AN investigation into the care of a teenage mental patient, who battered a student to death in Hartlepool, has concluded that it would have been impossible to predict the murder.
But the independent inquiry panel criticised shortcomings in the way care services were co-ordinated, partly due to a "confusion about roles and responsibilities", following a merger between two NHS mental health trusts.
Panel members agreed with psychiatrists that Kevin Littlewood, from Hartlepool, was not mentally ill but showing signs of a condition known as adjustment disorder.
This was despite a statement from his mother that Littlewood had brandished knives at members of his family on two occasions.
Littlewood's father never accepted the diagnosis and criticised the level of care his son received.

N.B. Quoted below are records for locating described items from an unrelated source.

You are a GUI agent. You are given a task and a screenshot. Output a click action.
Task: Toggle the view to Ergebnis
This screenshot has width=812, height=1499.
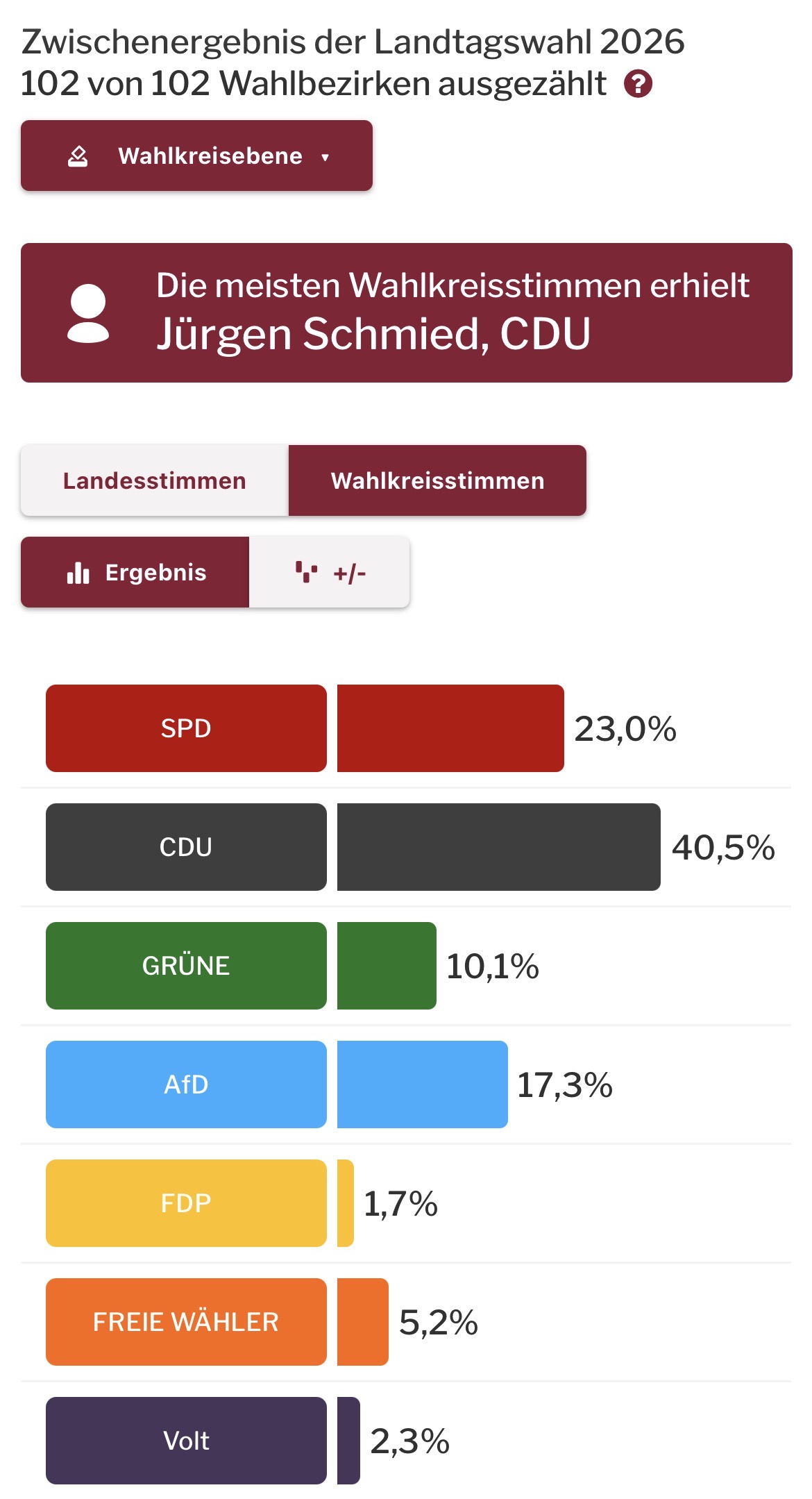click(x=135, y=572)
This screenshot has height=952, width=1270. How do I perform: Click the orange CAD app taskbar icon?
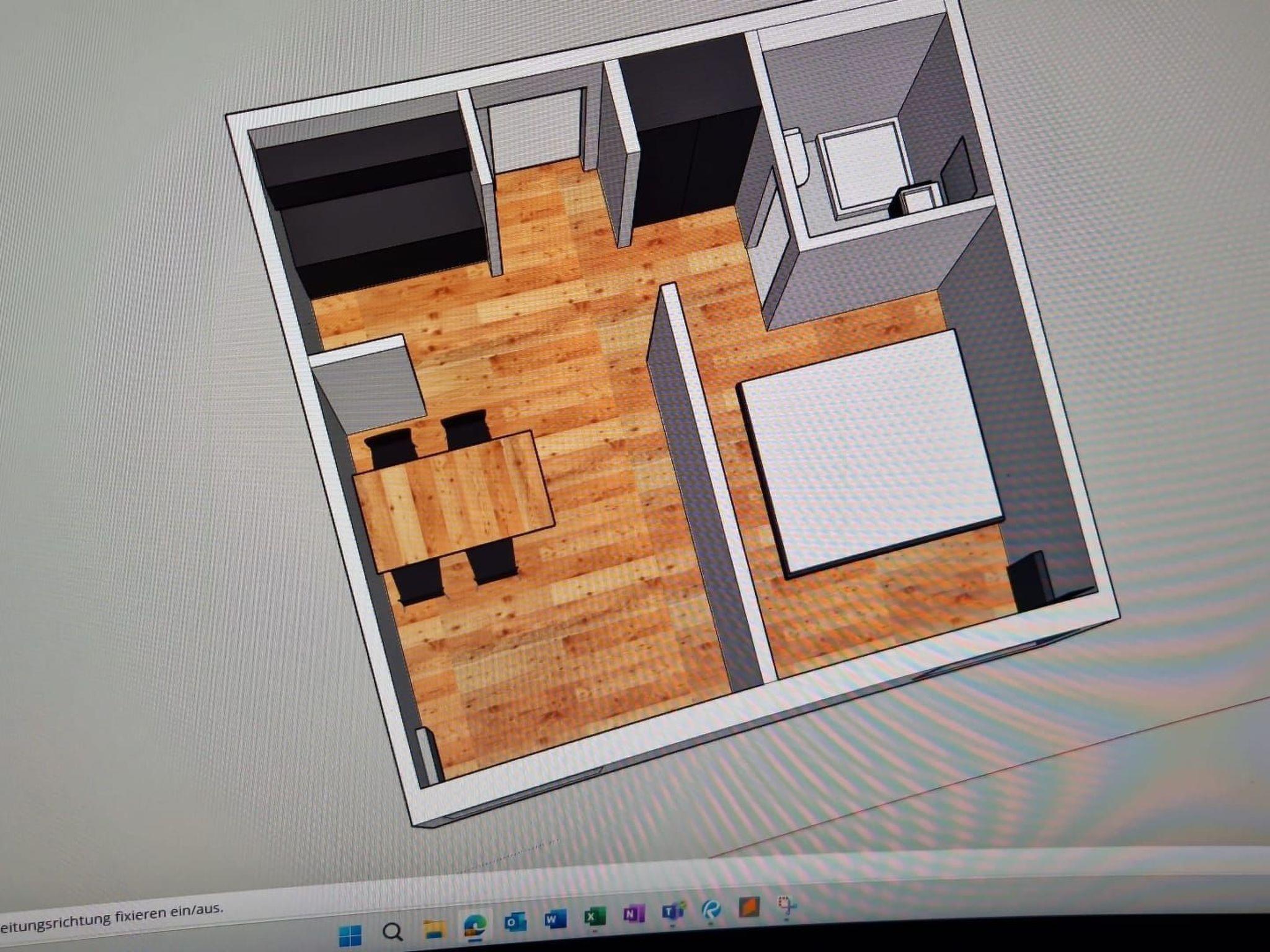click(x=749, y=907)
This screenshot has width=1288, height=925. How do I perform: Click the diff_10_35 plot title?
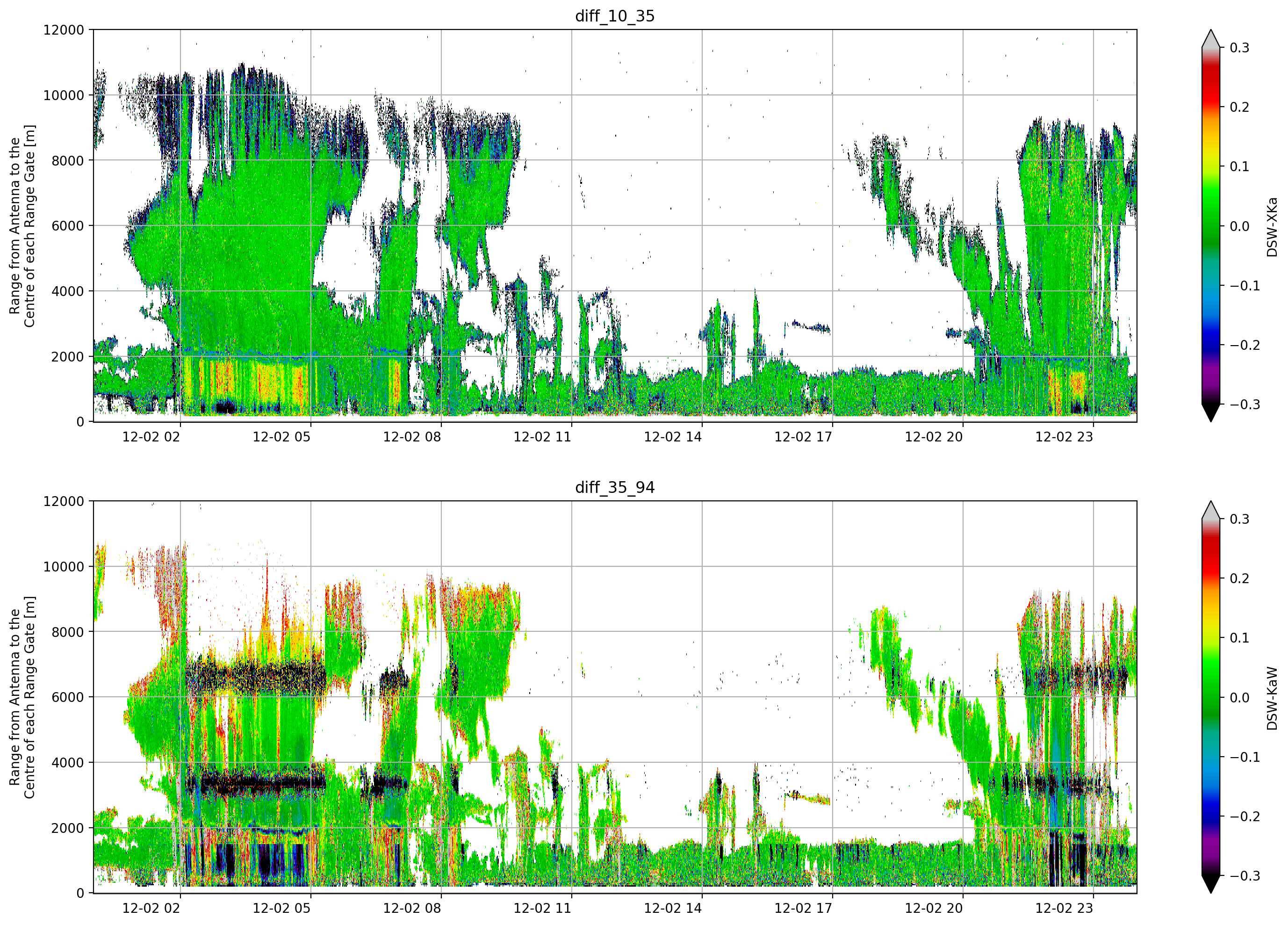click(x=615, y=16)
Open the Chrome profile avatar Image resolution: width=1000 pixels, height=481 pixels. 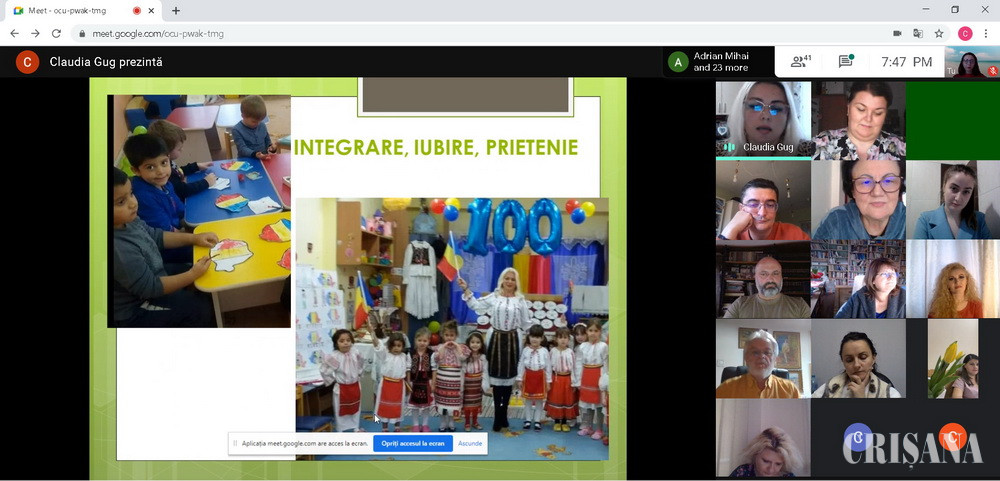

The inquiry was ordered after Littlewood was found guilty of murdering John Paul Jeffries and sentenced to life imprisonment in January last year.
Mr Jeffries, an 18-year-old student, was killed with hammer blows in what Judge Peter Fox said was a merciless and unprovoked attack.
At the time of the attack Littlewood was aged 17.
The body of Mr Jeffries was found wedged between rocks at Hartlepool Marina.
Neil Robinson, the former NHS trust chief executive and Mental Health Act Commissioner, who chaired the inquiry, said the main concern was the possibility of self-harm, rather than Littlewood being a threat to others.
"In the panel's view it would have been impossible to have predicted the homicide," said Mr Robinson.
The panel found that the overall standard of care, treatment and support provided by the Tees and North East Yorkshire NHS Trust and its predecessors was satisfactory.
Mr Robinson said he was impressed by the "co-operation and honesty" of all who gave evidence to the inquiry and said the "distress and shock" at what had happened was readily apparent.
"Our view at the end of this process is that the people of Hartlepool have a very good service available to them from all of the agencies involved in this inquiry, and that these are services that they can have confidence in," said Mr Robinson.
Nigel Maguire, director of mental health services for the Tees and North East Yorkshire trust, said they had developed a joint action plan with Hartlepool Social Services and had implemented the majority of recommendations made by the report.